PROBLEM DESCRIPTION >> Repeat, word for word, every line from the line holding "Select the Fibonacci circle tool" through the final line of the entries below. Skip all pictures.

[Dataset entries]
━━━━━━

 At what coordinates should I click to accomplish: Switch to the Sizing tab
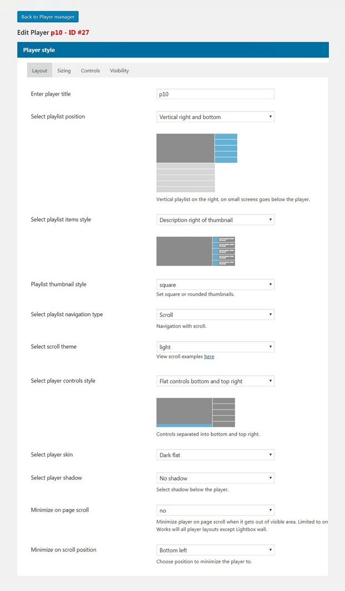[x=63, y=70]
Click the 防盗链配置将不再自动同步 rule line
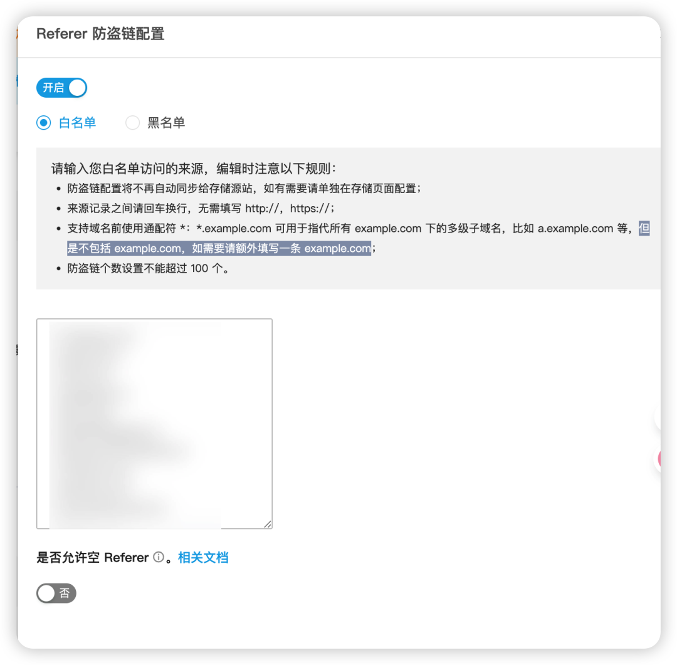The width and height of the screenshot is (677, 665). coord(244,188)
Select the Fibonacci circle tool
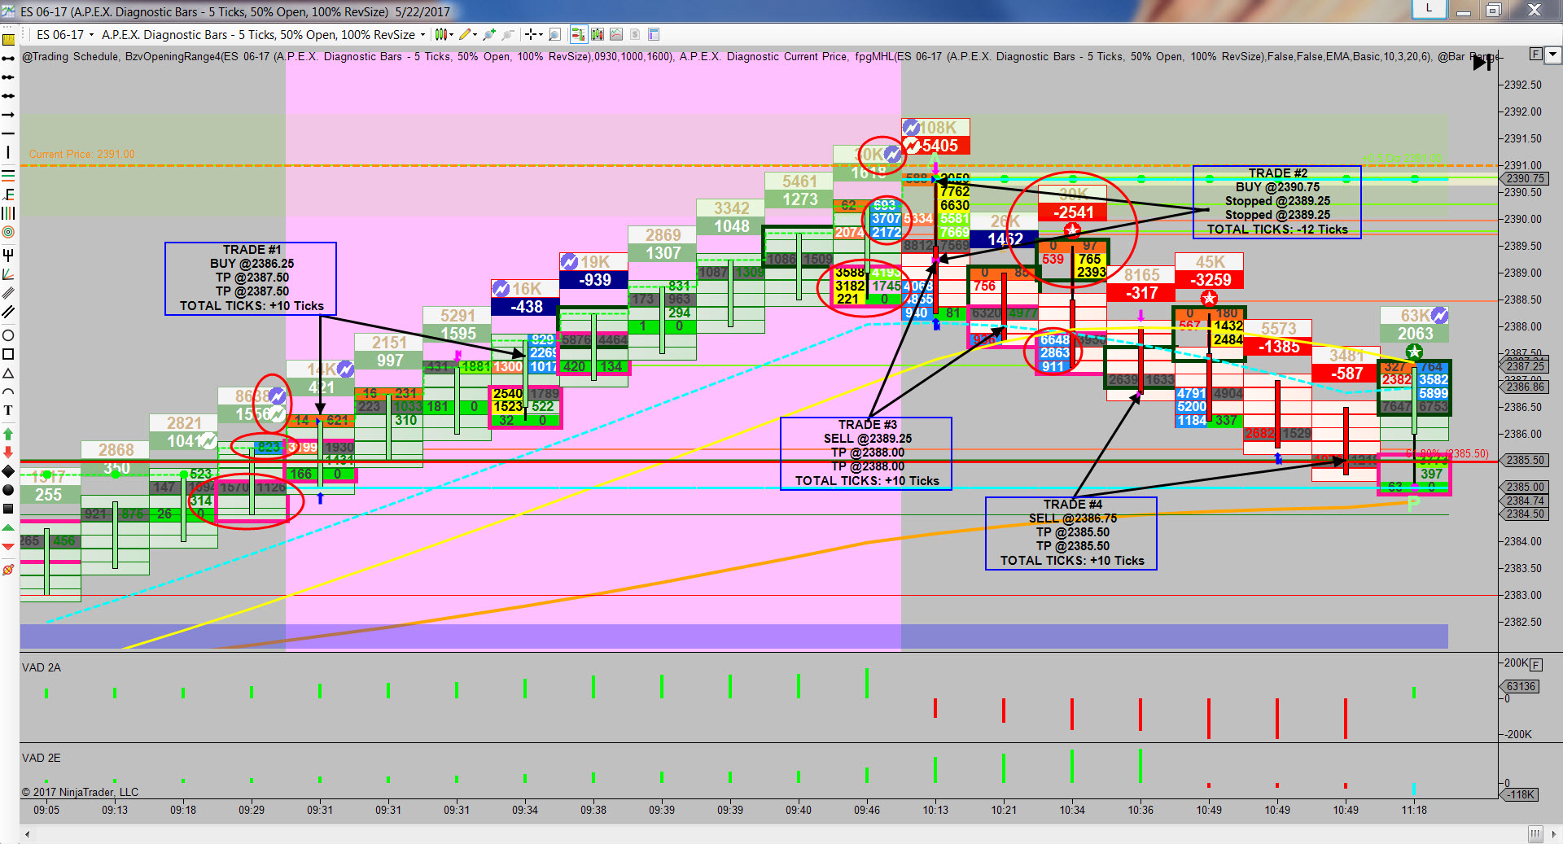The width and height of the screenshot is (1563, 844). point(8,233)
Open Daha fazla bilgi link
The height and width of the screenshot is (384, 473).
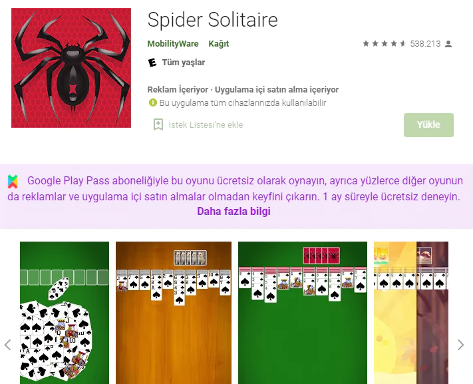point(234,212)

━━━━━━

EXERCISE RESULT >>
Select the Fibonacci circle tool
The width and height of the screenshot is (1563, 844). point(8,233)
Open Daha fazla bilgi link
The height and width of the screenshot is (384, 473).
point(234,212)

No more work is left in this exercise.